Prompt String Customizations

Table A-2 shows a summary of the prompt customizations that are available. The customizations \[ and \] are not available in bash versions prior to 1.14. \a, \e, \H, \T, \@, \v, and \V are not available in versions prior to 2.0. \A, \D, \j, \l, and \r are only available in later versions of bash 2.0 and in bash 3.0.

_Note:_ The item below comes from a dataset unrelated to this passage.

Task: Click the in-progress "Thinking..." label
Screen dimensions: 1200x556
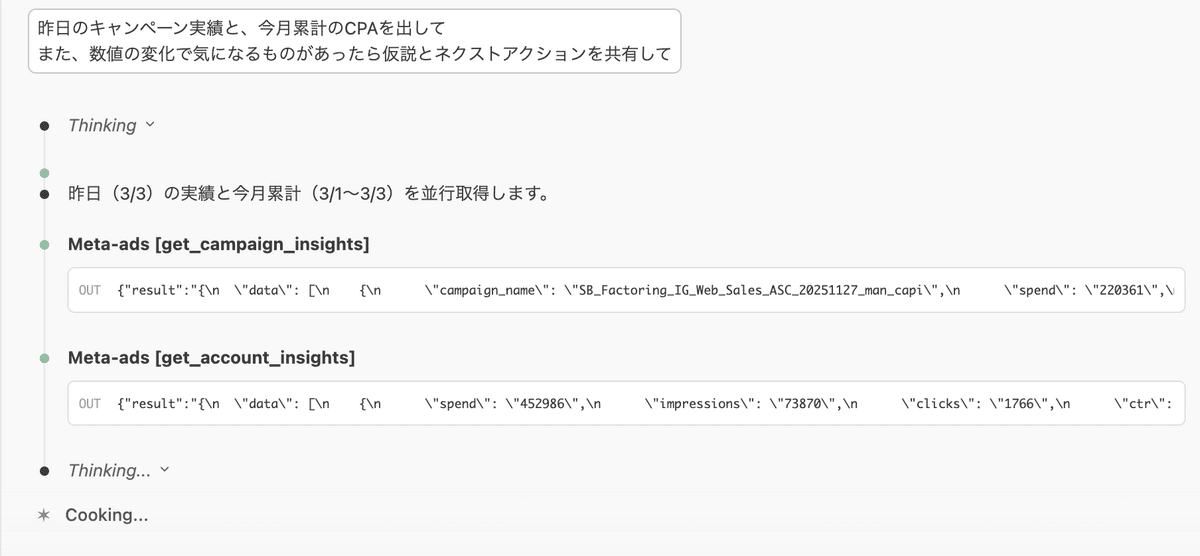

Table A-2. Prompt string format codes

Command

Meaning

Added

\a

The ASCII bell character (007).

bash-1.14.7

\A

The current time in 24-hour HH:MM format.

bash-2.05

\d

The date in “Weekday Month Day” format.

 

\D {format}

The format is passed to strftime(3) and the result is inserted into the prompt string; an empty format results in a locale-specific time representation; the braces are required.

bash-2.05b

\e

The ASCII escape character (033).

bash-1.14.7

\H

The hostname.

bash-1.14.7

\h

The hostname up to the first “.”.

 

\j

The number of jobs currently managed by the shell.

bash-2.03

\l

The basename of the shell’s terminal device name.

bash-2.03

\n

A carriage return and line feed.

 

\r

A carriage return.

bash-2.01.1

\s

The name of the shell.

 

\T

The current time in 12-hour HH:MM:SS format.

bash-1.14.7

\t

The current time in HH:MM:SS format.

 

\@

The current time in 12-hour a.m./p.m. format.

bash-1.14.7

\u

The username of the current user.

 

\v

The version of bash (e.g., 2.00).

bash-1.14.7

\V

The release of bash; the version and patchlevel (e.g., 3.00.0).

bash-1.14.7

\w

The current working directory.

 

\W

The basename of the current working directory.

 

\#

The command number ...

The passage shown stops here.